Background: Emergency Department Observation Units (EDOUs) and Sickle Cell Pathways (SCPs) allow for protocol based rapid initiation of analgesic treatment for sickle cell disease (SCD) patients during a vaso-occlusive crisis (VOC). Initially, Emergency Department (ED) physicians managed patients on the SCP in the EDOU. After an administration change in September 2013, the Hospitalists service provided protocol based care in the EDOU for the SCP after the initial ED assessment. The Hospitalists service management model incorporates mid-level providers (Nurse Practitioners and Physicians Assistants) into the management of patients on the SCP. The SCP utilizes an individual dosage database using patient-controlled analgesia delivered narcotics. No other changes were made to the pathway during the study period other than the type of physician management.

Objective: To compare admission rates between ED physicians and Hospitalists service management of patients on a SCP. Our secondary objective was to ascertain if there was a difference in the three and 30-day return rates of SCD patients managed by ED physicians as compared to hospitalists.

Methods: This study was a retrospective database review using a database created from visits of patients with VOC to the EDOU. Data were analyzed for a 21-month period (December, 2011 - August, 2013) in which patient care was managed by ED physicians and the 21-month period (September, 2013 -May, 2015) in which it was managed by the Hospitalists service. 773 patient encounters were included from the ED physicians management period and 727 from the Hospitalists management period.
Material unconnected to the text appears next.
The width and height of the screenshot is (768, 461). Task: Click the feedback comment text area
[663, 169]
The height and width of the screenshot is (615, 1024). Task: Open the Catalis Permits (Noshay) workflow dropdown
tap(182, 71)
The database was reviewed for information on length of stay (LOS), disposition, three and 30-day return, and readmission rates. Only uncomplicated pain crisis visits due to SCD presenting to the ED were included in this study.

Results: The average EDOU length of stay (LOS) for a SCD patient during the ED management period was 17 hours and 54 minutes; during the Hospitalists management period, the average LOS was 18 hours and 23 minutes. The data were analyzed by patient disposition, three and 30-day return rate as shown in Figure 1 and Figure 2 below.

Figures 1 and 2 show that the admittance rate for SCP patients during the ED management period was 16% while during the Hospitalist management period the admission rate was 24.8%. Statistical analysis shows that this difference is significant (p<0.0001). The 30-day return rates for patients who did not return at three days were not significantly different. Of the patients initially admitted to the hospital, the 30-day readmission rate following EDOU return under the ED management period (not included in the figure) was 8.9% while it was 15.6% for the Hospitalist management period (p<0.001).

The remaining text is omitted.